Good article. Would love if you share thoughts on tracking container density during scheduling and orchestration. Containers on VMs is like going backwards in design. VM tools have made life easy with auto-scaling et all on public clouds, however the future is containers on bare metal. Gets you much higher performance and server density #vmless.
That's true to a certain degree. Bare metal VMs running containers server give you OS ioslation but at a cost of an abstraction layer that is not necessarily needed if your interest is only at the container level. That's pretty much why CoreOS, RancherOS and other technologies are out there to be as slim of an OS to just run containers and the bare minimum system processes required. Even system processes are run as containers in RancherOS! APM and other system monitoring tools need to be tweaked for a huge multiplier of processes that are now your distributed app versus that one process that might've been your JVM for example.

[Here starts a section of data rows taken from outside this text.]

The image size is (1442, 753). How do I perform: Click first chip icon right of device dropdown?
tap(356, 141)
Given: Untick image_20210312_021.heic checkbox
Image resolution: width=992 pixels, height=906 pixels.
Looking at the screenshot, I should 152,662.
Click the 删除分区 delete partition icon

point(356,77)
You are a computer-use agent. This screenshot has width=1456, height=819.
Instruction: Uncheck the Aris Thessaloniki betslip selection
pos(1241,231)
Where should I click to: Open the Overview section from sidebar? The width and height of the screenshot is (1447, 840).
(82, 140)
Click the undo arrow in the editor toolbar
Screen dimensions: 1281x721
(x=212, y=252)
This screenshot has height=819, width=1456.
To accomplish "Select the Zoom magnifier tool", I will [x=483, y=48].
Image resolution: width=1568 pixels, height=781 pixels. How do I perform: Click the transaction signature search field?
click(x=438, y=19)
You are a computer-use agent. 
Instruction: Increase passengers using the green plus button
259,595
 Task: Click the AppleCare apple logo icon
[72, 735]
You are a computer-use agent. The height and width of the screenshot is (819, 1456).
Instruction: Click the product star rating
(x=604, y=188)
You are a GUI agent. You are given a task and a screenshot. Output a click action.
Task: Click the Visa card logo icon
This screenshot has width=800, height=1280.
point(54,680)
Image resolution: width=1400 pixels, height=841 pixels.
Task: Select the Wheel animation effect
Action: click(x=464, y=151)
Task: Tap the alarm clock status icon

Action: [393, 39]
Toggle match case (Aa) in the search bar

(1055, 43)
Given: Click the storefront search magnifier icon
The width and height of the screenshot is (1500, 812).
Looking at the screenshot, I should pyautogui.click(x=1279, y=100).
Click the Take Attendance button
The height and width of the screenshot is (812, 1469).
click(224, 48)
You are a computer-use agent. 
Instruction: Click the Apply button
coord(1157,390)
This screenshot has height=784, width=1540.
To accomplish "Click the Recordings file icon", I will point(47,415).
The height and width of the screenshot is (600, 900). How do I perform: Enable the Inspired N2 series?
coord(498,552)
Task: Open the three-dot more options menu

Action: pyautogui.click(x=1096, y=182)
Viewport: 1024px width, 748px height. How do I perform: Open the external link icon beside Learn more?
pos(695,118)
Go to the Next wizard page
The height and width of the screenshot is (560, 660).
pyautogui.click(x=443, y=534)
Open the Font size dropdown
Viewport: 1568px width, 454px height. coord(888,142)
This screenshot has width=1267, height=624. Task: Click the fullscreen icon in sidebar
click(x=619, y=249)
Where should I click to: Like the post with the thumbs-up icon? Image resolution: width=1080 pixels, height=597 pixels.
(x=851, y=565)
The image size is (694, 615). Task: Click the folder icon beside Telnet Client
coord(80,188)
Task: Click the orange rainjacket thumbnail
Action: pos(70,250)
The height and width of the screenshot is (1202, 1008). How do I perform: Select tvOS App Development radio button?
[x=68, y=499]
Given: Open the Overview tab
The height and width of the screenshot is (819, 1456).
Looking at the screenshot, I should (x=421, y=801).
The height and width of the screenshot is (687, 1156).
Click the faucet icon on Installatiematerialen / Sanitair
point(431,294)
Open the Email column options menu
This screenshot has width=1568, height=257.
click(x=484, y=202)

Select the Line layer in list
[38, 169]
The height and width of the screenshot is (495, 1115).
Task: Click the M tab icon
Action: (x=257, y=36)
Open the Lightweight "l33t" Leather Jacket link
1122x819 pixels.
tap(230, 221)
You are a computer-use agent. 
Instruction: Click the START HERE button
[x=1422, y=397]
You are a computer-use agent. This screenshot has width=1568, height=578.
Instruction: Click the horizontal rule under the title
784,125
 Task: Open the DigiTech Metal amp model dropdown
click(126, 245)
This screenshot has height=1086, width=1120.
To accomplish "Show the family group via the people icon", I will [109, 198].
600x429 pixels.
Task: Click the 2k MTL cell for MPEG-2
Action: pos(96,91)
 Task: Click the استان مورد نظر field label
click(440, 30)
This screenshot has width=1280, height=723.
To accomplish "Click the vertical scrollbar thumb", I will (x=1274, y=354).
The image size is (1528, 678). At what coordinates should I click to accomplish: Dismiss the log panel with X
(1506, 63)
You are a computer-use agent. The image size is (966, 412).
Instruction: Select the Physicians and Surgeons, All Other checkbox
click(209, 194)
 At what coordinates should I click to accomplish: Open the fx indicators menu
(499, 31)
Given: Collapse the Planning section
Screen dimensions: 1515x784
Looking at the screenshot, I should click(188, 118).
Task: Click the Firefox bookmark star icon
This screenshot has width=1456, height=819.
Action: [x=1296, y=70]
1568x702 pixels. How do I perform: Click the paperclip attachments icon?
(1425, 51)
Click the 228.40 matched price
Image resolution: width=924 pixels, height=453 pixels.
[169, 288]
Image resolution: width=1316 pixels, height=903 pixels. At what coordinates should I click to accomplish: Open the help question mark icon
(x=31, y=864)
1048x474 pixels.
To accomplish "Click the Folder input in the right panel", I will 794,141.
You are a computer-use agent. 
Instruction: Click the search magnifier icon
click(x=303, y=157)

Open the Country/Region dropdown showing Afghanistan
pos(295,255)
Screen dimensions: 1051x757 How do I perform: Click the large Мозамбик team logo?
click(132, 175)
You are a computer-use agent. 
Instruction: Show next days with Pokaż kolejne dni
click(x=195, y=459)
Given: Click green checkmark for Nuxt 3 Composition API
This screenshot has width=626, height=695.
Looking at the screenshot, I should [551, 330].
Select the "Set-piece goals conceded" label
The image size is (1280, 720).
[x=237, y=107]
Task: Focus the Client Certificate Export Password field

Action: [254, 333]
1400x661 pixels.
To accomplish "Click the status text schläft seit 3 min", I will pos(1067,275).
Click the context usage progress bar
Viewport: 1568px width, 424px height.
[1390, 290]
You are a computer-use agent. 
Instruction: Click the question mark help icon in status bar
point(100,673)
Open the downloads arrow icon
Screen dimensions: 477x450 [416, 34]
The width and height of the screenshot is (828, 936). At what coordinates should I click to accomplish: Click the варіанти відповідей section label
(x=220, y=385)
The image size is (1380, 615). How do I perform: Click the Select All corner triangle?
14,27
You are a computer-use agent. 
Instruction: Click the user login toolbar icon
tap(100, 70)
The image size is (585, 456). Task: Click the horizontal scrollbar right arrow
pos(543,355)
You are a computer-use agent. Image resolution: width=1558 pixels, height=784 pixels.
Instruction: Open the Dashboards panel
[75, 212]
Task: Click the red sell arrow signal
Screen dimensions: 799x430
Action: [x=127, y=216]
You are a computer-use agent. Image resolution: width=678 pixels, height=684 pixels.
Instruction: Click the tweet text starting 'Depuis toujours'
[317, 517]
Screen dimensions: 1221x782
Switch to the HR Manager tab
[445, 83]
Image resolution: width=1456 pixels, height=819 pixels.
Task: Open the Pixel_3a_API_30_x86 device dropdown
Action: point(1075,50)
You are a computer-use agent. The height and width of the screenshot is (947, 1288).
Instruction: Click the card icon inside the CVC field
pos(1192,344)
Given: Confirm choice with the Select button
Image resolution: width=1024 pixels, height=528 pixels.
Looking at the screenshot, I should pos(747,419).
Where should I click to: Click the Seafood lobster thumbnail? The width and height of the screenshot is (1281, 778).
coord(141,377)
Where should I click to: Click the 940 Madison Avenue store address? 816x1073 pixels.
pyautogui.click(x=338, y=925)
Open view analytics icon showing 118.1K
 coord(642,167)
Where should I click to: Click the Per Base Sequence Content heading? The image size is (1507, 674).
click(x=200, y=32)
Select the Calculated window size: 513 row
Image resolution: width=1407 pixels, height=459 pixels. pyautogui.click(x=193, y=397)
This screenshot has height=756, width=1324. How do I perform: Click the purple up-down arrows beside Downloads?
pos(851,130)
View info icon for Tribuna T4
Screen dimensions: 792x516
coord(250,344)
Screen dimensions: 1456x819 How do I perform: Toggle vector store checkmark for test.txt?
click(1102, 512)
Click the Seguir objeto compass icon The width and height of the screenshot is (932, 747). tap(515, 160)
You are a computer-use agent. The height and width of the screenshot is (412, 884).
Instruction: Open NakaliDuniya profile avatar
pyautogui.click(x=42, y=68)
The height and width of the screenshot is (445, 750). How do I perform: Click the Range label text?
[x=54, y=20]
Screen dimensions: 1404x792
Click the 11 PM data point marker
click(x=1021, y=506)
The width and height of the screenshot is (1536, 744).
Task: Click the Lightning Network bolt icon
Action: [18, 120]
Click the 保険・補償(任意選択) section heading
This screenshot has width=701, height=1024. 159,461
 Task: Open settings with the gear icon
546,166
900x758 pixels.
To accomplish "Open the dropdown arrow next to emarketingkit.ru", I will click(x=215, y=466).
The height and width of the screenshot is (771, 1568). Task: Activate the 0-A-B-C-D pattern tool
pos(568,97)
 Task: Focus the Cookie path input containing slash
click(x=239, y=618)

There's a concerted ops and devops effort that's required to hook into your orchestration layer to get that kind of insight. Roman's next post is going to cover the reasons why we chose the OSS orchestrator that we did.
When it comes to APIs and microservices, you're almost inevitably faced with container sprawl - especially with the ability to deploy quickly and deploy often. Having a good orchestration as described in this post gives you the ability to mind those containers across multiple machines - bare metal or VM, doesn't matter.